Thus, in anticipation of further problems with borrowers contesting this single assignment ruse, I suspect the FMAs [Foreclosure Mill Attorneys] came up with the scheme of “assuming” that the notes and trust deeds had already been safely deposited inside the REMICs. Based upon this fabricated assumption, they would have the REMIC Trustee execute a Limited Power of Attorney to a Big Bank Servicer to conduct the foreclosure. The approach would avoid [or obscure] the issue of if, how, when, or whether the paperwork had ever been delivered into the REMIC. If some borrower wanted to attack the Servicer’s power under the LPOA, the FMAs would likely argue that the borrower was on a “fishing expedition” [quoting Prosecutor Hamilton Berger in so many old Perry Mason TV episodes]. This argument could resonate with a trial judge, concerned more about judicial economy than borrowers’ procedural rights – “after all, the borrower is in default….”

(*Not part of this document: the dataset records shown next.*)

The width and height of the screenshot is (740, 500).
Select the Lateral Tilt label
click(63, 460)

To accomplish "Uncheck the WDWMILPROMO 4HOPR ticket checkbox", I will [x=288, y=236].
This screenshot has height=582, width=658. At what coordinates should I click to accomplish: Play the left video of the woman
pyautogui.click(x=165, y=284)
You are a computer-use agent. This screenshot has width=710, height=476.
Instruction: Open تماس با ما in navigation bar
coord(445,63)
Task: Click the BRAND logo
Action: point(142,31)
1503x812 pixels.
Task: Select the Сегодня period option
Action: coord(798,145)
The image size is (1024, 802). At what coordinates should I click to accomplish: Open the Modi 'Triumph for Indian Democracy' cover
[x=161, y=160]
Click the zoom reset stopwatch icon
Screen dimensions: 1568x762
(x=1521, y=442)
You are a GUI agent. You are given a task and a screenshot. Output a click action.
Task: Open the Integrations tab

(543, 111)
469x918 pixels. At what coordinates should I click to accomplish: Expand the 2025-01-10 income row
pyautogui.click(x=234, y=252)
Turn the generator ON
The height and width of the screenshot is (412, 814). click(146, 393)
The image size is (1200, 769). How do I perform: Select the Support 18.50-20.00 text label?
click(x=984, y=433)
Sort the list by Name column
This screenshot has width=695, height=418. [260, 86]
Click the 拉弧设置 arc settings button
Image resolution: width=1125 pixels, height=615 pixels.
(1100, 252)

At this early point in time, it is difficult to tell whether the Servicer, acting as the Attorney-in-Fact for the REMIC Trustee, is the same Servicer identified in the REMIC’s PSA. One of the reasons for this difficulty is that at least in some cases, the LPOAs do not specifically identify the REMIC by name. Without the name, it is almost impossible to identify the PSA, which names the Servicer and describes their powers. It also makes it difficult to know whether such a delegation of power from the Trustee to a non-REMIC servicer [if that was the case] is a violation of the terms of the PSA.
Here are my issues/questions/observations so far:
- If the Note and Trust Deed were originally placed inside the REMIC years ago, as they should have been, the PSA already gave the Master Servicer or sub-servicer, the power to foreclose. If so, the LPOA would be completely unnecessary, since they already had these powers.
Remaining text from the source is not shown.